La campagna del Protocollo Napoli
Proprio nella direzione di fermare l’uso della Pas in Italia e il trattamento forzoso di riavvicinamento dei minori a un genitore rifiutato nei casi di affido di figli minori «quale strumento di occultamento della violenza su donne e minori, per difendere le donne dalla vittimizzazione secondaria operante nei tribunali civili» rema la campagna di sensibilizzazione lanciata a gennaio dalle esperte del centro studi e ricerche Protocollo Napoli: le psicologhe Caterina Arcidiacono, Antonella Bozzaotra, Gabriella Ferrari Bravo, Elvira Reale ed Ester Ricciardelli.
Oltre la Pas, oggi bambini tolti semplicemente se c’è difficoltà di rapporto col padre
Amara la lettura raccolta dall’agenzia Dire a uno dei promotori della campagna. «Adesso – afferma l’avvocato Girolamo Andrea Coffari – ci sono tanti casi in cui hanno saltato la necessità di diagnosticare la truffa della Pas e tolgono i bambini alle mamme semplicemente perché c’è una difficoltà di rapporto con il padre». Casi in cui basta che le madri dalle Ctu vengano bollate come «oppositive, ostative nei confronti dei servizi sociali. In questo momento storico sta venendo fuori in alcuni tribunali, in alcune menti, la peggiore interpretazione punitiva nei confronti delle donne, quasi una recrudescenza del fenomeno». Con la «bigenitorialità che viene usata come una clava contro le donne».
Un ulteriore salto involutivo. Da un lato, secondo Coffari, abbiamo lo «scandalo clamoroso e mai scoppiato» del costrutto ascientifico della sindrome di alienazione parentale, inventato da Richard Gardner («Uno che giustificava la pedofilia»), che «ha distrutto, io credo, ma non è mai stata fatta una ricerca sistematica del genere, centinaia di destini di mamme e di bambini». Un costrutto pensato «proprio per distruggere e tacitare i bambini che rifiutavano la figura paterna motivando il rifiuto con dei racconti di abuso sessuale e di maltrattamento», sconfessato dalla comunità scientifica e dalla Cassazione, eppure mai diventato oggetto di indagine seppure applicato «da molti psichiatri, psicologi, psicoterapeuti», che continuano a essere «nominati come consulenti tecnici d’ufficio» e «a interessarsi dei bambini, delle donne, dei casi in cui c’è violenza sui bambini e sulle donne».
Le perizie sul rifiuto genitoriale e le madri oppositive
Dall’altro lato, abbiamo il superamento anche della fatica di dover dimostrare l’esistenza di una fantomatica sindrome.

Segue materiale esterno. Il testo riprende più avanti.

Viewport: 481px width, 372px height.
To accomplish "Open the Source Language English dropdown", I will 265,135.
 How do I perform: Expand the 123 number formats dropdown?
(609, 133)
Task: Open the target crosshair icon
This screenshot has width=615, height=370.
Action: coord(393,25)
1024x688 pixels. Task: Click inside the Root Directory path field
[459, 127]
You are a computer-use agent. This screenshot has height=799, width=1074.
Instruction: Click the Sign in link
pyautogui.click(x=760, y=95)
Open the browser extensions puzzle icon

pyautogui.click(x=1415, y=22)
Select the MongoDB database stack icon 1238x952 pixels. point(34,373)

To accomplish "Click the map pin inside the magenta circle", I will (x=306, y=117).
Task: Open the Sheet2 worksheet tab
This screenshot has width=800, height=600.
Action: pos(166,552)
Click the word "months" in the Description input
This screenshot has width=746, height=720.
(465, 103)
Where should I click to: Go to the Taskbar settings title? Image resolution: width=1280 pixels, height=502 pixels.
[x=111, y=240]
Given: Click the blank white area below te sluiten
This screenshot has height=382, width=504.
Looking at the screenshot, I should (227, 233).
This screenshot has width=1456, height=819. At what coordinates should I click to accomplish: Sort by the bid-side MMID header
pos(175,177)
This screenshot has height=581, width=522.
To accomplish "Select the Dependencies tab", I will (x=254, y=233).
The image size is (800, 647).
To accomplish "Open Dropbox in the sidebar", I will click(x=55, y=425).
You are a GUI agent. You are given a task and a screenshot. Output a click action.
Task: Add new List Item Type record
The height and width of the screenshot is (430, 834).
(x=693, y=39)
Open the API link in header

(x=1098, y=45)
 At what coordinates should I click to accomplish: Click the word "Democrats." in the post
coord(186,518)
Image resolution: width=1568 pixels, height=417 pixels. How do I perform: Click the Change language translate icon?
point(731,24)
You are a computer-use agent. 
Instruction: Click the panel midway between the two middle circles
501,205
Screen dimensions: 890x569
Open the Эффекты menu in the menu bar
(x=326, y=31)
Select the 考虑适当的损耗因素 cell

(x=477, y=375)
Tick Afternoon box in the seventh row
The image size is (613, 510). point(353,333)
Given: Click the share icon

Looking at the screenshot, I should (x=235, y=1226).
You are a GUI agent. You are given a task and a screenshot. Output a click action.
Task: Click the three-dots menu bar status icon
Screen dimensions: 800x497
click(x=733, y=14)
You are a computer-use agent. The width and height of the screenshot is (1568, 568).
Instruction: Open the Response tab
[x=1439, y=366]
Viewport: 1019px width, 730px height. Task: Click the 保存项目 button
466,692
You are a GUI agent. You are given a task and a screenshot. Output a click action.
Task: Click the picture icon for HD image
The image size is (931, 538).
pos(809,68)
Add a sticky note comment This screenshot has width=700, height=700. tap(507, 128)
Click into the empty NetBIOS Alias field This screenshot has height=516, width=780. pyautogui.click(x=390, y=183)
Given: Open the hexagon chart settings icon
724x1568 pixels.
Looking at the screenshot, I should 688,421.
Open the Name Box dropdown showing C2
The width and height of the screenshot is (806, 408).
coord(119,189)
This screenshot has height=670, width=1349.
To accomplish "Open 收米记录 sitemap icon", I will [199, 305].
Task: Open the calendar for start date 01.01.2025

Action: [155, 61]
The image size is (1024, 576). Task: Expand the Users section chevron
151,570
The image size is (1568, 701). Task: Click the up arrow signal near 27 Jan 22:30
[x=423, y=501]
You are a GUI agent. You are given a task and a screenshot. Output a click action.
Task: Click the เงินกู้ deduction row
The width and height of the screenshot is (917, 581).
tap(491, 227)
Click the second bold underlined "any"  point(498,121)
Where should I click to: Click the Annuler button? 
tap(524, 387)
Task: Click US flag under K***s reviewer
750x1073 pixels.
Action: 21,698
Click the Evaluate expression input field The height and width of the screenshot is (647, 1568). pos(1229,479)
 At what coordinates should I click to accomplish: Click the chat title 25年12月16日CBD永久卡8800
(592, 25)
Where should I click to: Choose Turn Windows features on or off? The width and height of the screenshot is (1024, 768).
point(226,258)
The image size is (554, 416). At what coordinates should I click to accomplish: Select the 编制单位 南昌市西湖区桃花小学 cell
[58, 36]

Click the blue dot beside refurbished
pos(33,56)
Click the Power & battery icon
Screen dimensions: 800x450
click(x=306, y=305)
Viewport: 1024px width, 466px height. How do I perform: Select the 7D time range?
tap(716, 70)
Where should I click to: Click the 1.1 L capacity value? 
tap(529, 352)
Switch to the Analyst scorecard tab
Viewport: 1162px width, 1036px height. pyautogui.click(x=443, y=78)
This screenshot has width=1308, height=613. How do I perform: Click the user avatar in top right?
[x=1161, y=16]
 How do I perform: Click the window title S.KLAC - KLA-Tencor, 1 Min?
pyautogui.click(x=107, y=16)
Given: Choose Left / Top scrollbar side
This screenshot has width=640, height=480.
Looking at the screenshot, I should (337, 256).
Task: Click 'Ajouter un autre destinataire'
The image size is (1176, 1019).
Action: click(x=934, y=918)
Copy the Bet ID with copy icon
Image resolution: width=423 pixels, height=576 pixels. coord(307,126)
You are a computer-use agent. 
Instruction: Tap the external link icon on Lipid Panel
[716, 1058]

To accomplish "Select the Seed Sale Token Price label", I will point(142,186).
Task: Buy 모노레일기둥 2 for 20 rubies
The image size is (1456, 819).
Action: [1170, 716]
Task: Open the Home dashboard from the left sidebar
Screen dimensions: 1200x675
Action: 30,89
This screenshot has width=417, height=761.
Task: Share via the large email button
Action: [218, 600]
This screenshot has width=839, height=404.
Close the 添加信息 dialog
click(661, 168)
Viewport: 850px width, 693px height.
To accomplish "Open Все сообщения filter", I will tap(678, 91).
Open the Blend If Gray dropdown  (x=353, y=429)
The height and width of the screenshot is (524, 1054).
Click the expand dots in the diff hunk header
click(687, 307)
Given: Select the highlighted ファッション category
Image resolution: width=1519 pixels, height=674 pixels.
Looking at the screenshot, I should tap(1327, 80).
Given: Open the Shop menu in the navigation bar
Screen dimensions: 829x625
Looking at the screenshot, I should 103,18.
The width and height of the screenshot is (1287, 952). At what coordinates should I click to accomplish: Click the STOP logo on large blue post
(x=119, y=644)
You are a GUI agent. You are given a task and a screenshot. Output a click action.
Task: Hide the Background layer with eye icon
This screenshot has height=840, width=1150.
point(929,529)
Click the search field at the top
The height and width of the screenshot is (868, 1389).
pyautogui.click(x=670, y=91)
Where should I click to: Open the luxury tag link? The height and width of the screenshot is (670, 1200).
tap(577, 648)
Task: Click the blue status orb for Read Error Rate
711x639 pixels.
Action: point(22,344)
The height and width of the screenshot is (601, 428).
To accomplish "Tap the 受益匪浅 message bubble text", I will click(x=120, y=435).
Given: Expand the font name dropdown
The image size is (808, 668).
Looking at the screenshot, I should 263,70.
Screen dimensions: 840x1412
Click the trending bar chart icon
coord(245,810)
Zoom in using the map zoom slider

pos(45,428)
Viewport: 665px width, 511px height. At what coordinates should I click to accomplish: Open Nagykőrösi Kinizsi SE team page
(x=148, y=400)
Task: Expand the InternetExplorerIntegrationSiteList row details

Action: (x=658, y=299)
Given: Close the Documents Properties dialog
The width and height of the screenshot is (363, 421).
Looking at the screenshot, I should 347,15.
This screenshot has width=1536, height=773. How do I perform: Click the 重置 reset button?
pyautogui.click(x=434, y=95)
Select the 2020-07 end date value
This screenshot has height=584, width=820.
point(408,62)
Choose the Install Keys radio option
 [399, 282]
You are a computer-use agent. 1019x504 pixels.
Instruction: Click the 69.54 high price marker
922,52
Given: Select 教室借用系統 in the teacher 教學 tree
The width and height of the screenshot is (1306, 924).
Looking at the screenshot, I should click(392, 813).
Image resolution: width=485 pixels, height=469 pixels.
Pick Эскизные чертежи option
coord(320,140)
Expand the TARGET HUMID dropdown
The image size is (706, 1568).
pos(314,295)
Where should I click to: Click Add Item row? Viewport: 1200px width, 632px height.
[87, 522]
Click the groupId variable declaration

Basta un generico riferimento al «rifiuto genitoriale» che sarebbe indotto da uno dei genitori nei confronti dell’altro. Dice Coffari: «Non si possono più leggere perizie nelle quali non si trova una riga relativamente al vissuto materiale nella relazione, però si trova che “la signora si dovrebbe far passare le parole offensive che le vengono rivolte dal compagno” o “la signora dovrebbe facilitare la relazione del bimbo con l’altro genitore, la signora non dovrebbe essere oppositiva, dovrebbe essere collaborativa”. Non si dice niente di quello che deve fare il violento, visto che comunque si nega o si sottace o si omette la valutazione dell’agito violento o dell’agito prevaricatorio o dell’agito di mera umiliazione nella dinamica relazionale». Perizie sulle quali troppo spesso i giudici aderiscono pedissequamente, come ha sottolineato la stessa Garante nella sua audizione sul disegno di legge 832 di riforma dell’affido. Un altro tentativo, dopo il Ddl Pillon, di imporre la bigenitorialità “perfetta”.